-- START Source extract --
AUDREY KING, AS ADMINISTRATRIX OF THE ESTATE OF MALCOLM KING. DECEASED, RESPONDENT,
v.
R.M. MOORE, JR., AND JOE E. CALCUTT, DOING BUSINESS AS C. & M. LOGGING OPERATIONS, APPELLANTS.



The opinion of the court was delivered by: Moss, Justice.

July 2, 1957.

This is an appeal from an Order of the Circuit Court granting a motion by plaintiff for a change of venue from Florence County to Berkeley County, upon the ground that "the convenience of witnesses and the ends of justice would be promoted by the change." Section 10-310(3), 1952 Code of Laws of South Carolina.

In due course, Moore and Calcutt moved to transfer the place of trial from Berkeley County to Florence County on the ground that they were residents and citizens of said County. The defendant Snipe made a special appearance for the purpose of contesting the court's jurisdiction of him, asserting that no valid service of the summons and complaint could be made upon him in the State of Maryland. The Circuit Court refused the motion to transfer the place of trial to Florence County and refused to set aside the service of the summons and complaint upon Snipe.

Upon appeal to this Court, the judgment of the lower Court was reversed and it was said:

"We conclude that the service of the summons and complaint on Snipe in the State of Maryland was not authorized by the statute law of South Carolina and was invalid. His motion to set aside such service should have been granted. It necessarily follows that the motion of Moore and Calcutt to change the venue to Florence County should have been granted." King v. Moore, 224 S.C. 400, 79 S.E.2d 460, 463.

After this cause had been transferred to Florence County, the plaintiff moved for an order transferring the cause from Florence County to Berkeley County, upon the grounds that the convenience of witnesses and the ends of justice will be promoted by such change. Such motion was granted. The defendants alleged this to be error.

It appears from the record that the collision which resulted in the death of plaintiff's intestate occurred on Highway No. 52 in Berkeley County, between St. Stephens and Kingstree. The location of the accident is in that area of the highway which traverses a swamp between these two places. The record discloses from the affidavits of various witnesses, who will appear as such in behalf of the plaintiff, that it will serve their convenience for the trial to be held in Berkeley County. Among these witnesses are several law enforcement officers, who are material witnesses, and will testify as to the location of the vehicles, condition of the road, weather, topography and other matters discovered by them and which are in issue in this action. The plaintiff and two passengers who were in the car with her intestate assert that it would be more convenient for them to attend trial in Berkeley County. The physician who examined the dead body of Malcolm King resides in Kingstree. He will be a material witness as to the injuries found upon the body of the deceased. He asserts that it will be inconvenient for him to attend trial either in Florence County or Berkeley County, but if he must go to one or the other it would be more convenient to attend the trial in Berkeley County, due to existing traffic conditions between Kingstree and the two towns.
-- END Source extract --
-- START Records shown --
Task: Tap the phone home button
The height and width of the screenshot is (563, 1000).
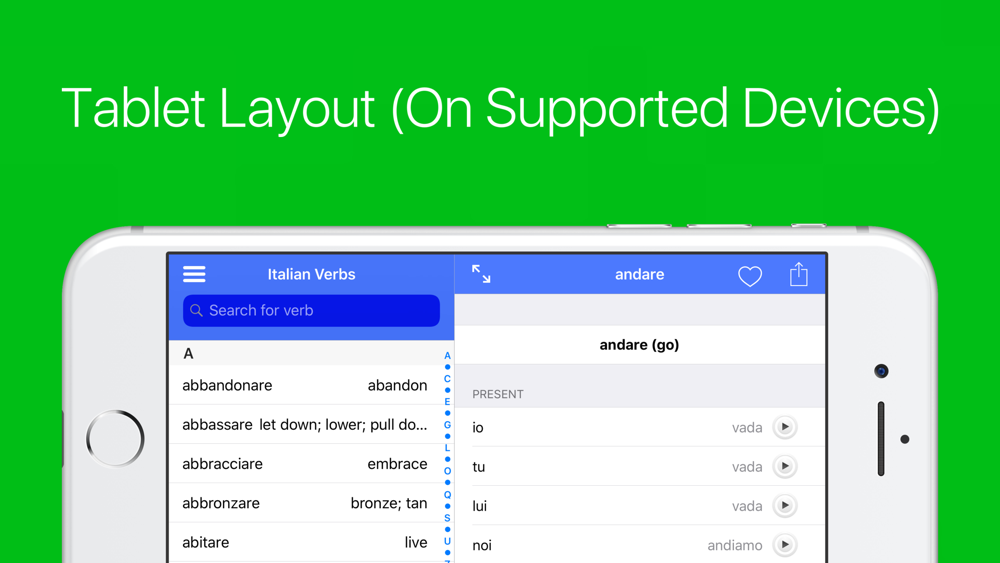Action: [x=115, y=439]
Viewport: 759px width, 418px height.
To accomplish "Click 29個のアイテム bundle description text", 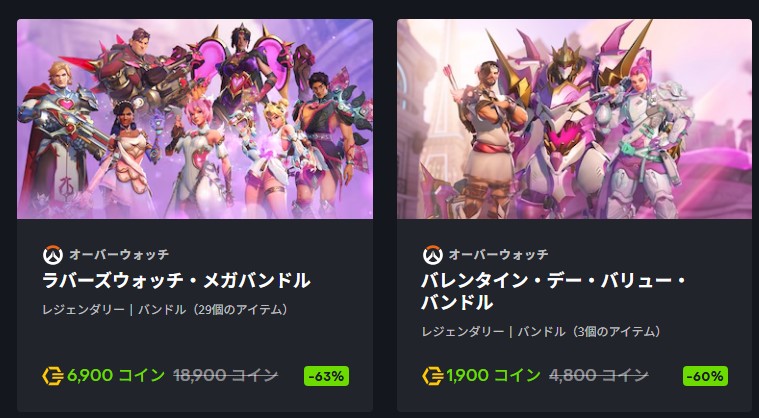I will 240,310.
-- END Records shown --
__Required tasks__.
1. Answer these questions from the court opinion, giving each answer on its own line marked to match:
(a) On which highway did the fatal collision occur?
(b) In what place does the physician who examined the body reside?
(c) In which state was the summons and complaint served on Snipe?
2. Identify every line in the records that contains the string "width", and copy each of those lines in full. Case counts.

__Results for the exercise__.
1.
(a) Highway No. 52
(b) Kingstree
(c) Maryland

2.
The height and width of the screenshot is (563, 1000).
Viewport: 759px width, 418px height.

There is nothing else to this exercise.